=== Begin Enclosure ===

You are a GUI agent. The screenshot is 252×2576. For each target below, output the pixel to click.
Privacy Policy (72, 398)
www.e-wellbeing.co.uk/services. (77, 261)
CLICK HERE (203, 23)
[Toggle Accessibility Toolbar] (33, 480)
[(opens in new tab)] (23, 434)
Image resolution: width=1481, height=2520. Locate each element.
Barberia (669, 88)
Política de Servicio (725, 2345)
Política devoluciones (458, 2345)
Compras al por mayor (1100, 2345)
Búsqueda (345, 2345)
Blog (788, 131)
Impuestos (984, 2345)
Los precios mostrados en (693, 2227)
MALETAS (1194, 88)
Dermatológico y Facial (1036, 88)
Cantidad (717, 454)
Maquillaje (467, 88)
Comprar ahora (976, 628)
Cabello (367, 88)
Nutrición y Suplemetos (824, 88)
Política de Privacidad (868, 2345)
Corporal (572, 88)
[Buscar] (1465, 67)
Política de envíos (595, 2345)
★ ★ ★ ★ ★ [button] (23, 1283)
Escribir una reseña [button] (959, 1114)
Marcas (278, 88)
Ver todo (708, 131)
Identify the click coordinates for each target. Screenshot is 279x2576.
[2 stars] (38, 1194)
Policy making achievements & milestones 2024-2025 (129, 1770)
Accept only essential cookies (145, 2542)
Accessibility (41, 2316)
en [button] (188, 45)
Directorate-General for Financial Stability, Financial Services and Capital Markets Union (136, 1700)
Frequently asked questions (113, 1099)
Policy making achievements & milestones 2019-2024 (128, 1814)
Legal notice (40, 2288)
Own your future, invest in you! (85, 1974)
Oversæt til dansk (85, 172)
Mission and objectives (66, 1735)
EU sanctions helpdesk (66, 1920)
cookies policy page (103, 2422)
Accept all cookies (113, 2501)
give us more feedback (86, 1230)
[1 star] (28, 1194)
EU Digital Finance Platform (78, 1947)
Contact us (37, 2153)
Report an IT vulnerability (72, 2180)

=== End Enclosure ===

• Aim of the task:
Return verbatim each line from the one that mentions "www.e-wellbeing.co.uk/services. (77, 261)" to the end of the entries, inclusive.

• Task answer:
www.e-wellbeing.co.uk/services. (77, 261)
CLICK HERE (203, 23)
[Toggle Accessibility Toolbar] (33, 480)
[(opens in new tab)] (23, 434)
Image resolution: width=1481, height=2520. Locate each element.
Barberia (669, 88)
Política de Servicio (725, 2345)
Política devoluciones (458, 2345)
Compras al por mayor (1100, 2345)
Búsqueda (345, 2345)
Blog (788, 131)
Impuestos (984, 2345)
Los precios mostrados en (693, 2227)
MALETAS (1194, 88)
Dermatológico y Facial (1036, 88)
Cantidad (717, 454)
Maquillaje (467, 88)
Comprar ahora (976, 628)
Cabello (367, 88)
Nutrición y Suplemetos (824, 88)
Política de Privacidad (868, 2345)
Corporal (572, 88)
[Buscar] (1465, 67)
Política de envíos (595, 2345)
★ ★ ★ ★ ★ [button] (23, 1283)
Escribir una reseña [button] (959, 1114)
Marcas (278, 88)
Ver todo (708, 131)
Identify the click coordinates for each target. Screenshot is 279x2576.
[2 stars] (38, 1194)
Policy making achievements & milestones 2024-2025 (129, 1770)
Accept only essential cookies (145, 2542)
Accessibility (41, 2316)
en [button] (188, 45)
Directorate-General for Financial Stability, Financial Services and Capital Markets Union (136, 1700)
Frequently asked questions (113, 1099)
Policy making achievements & milestones 2019-2024 (128, 1814)
Legal notice (40, 2288)
Own your future, invest in you! (85, 1974)
Oversæt til dansk (85, 172)
Mission and objectives (66, 1735)
EU sanctions helpdesk (66, 1920)
cookies policy page (103, 2422)
Accept all cookies (113, 2501)
give us more feedback (86, 1230)
[1 star] (28, 1194)
EU Digital Finance Platform (78, 1947)
Contact us (37, 2153)
Report an IT vulnerability (72, 2180)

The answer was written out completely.